In the entries below, which lines run from the one containing "The image size is (1408, 603)." to the one containing "The width and height of the screenshot is (1400, 849)."? Copy exactly those lines, ends included, and no others.

**Records for the exercise**
<<<<
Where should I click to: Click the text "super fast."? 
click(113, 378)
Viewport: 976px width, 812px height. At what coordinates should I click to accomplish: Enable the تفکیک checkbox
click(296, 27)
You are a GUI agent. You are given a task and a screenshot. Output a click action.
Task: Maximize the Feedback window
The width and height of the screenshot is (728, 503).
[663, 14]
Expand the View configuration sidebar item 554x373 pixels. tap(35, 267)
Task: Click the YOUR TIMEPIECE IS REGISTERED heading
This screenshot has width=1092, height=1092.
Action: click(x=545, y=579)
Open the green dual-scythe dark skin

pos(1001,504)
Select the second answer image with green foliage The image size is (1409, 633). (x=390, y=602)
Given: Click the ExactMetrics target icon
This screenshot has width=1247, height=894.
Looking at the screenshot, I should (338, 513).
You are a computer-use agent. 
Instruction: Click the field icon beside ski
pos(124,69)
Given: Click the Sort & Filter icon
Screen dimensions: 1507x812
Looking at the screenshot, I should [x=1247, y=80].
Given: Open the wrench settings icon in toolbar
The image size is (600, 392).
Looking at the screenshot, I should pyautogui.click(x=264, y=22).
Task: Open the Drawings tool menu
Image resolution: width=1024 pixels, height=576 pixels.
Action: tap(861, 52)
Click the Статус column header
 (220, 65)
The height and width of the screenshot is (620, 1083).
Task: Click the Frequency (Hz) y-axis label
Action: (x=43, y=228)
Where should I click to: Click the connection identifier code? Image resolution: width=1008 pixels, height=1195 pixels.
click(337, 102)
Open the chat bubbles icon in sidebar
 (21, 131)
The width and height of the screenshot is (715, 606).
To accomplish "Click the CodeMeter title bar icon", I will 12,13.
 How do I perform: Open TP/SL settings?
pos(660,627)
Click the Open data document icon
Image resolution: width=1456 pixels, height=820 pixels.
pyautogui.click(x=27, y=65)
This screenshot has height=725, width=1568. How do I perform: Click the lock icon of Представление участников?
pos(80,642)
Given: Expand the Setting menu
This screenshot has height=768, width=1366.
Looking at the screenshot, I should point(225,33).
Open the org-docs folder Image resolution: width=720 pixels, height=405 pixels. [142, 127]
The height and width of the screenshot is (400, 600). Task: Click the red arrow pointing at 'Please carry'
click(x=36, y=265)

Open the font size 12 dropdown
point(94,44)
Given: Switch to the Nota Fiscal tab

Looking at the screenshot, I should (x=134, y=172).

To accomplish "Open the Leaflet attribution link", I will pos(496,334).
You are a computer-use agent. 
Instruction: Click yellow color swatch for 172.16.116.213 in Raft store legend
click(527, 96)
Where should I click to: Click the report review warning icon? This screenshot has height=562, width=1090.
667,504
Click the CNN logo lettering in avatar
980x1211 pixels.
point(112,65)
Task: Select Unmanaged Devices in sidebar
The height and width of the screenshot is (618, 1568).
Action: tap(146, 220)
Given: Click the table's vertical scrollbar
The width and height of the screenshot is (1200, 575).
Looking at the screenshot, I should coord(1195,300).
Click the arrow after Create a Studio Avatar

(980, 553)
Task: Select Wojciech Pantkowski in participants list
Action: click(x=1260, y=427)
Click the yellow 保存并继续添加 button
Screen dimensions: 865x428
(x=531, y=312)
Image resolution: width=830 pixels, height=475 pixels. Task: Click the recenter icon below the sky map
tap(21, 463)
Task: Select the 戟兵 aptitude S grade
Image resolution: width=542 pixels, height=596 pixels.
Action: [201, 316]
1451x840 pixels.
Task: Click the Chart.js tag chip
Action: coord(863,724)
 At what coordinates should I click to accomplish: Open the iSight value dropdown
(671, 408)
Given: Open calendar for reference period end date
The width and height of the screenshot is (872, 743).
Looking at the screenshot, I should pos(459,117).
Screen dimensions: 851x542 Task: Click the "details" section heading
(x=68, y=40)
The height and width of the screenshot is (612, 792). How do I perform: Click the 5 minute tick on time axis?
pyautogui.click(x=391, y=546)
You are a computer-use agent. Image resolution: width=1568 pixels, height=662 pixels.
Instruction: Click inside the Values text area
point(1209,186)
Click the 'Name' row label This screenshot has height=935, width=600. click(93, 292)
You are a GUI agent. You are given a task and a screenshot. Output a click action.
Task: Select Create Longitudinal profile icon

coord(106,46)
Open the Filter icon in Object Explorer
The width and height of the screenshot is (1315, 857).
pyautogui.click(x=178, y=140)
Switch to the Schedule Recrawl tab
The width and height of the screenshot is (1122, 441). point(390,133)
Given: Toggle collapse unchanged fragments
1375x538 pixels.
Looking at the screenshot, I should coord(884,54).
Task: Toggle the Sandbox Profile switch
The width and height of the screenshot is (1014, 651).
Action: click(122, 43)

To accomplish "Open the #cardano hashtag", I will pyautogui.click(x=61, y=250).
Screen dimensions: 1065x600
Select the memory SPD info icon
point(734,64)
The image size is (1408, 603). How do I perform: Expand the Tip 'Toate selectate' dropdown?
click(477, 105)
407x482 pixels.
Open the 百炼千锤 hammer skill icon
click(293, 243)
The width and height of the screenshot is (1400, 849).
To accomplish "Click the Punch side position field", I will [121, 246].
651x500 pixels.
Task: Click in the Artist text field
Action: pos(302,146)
>>>>
**Exercise solution**
The image size is (1408, 603). How do I perform: Expand the Tip 'Toate selectate' dropdown?
click(477, 105)
407x482 pixels.
Open the 百炼千锤 hammer skill icon
click(293, 243)
The width and height of the screenshot is (1400, 849).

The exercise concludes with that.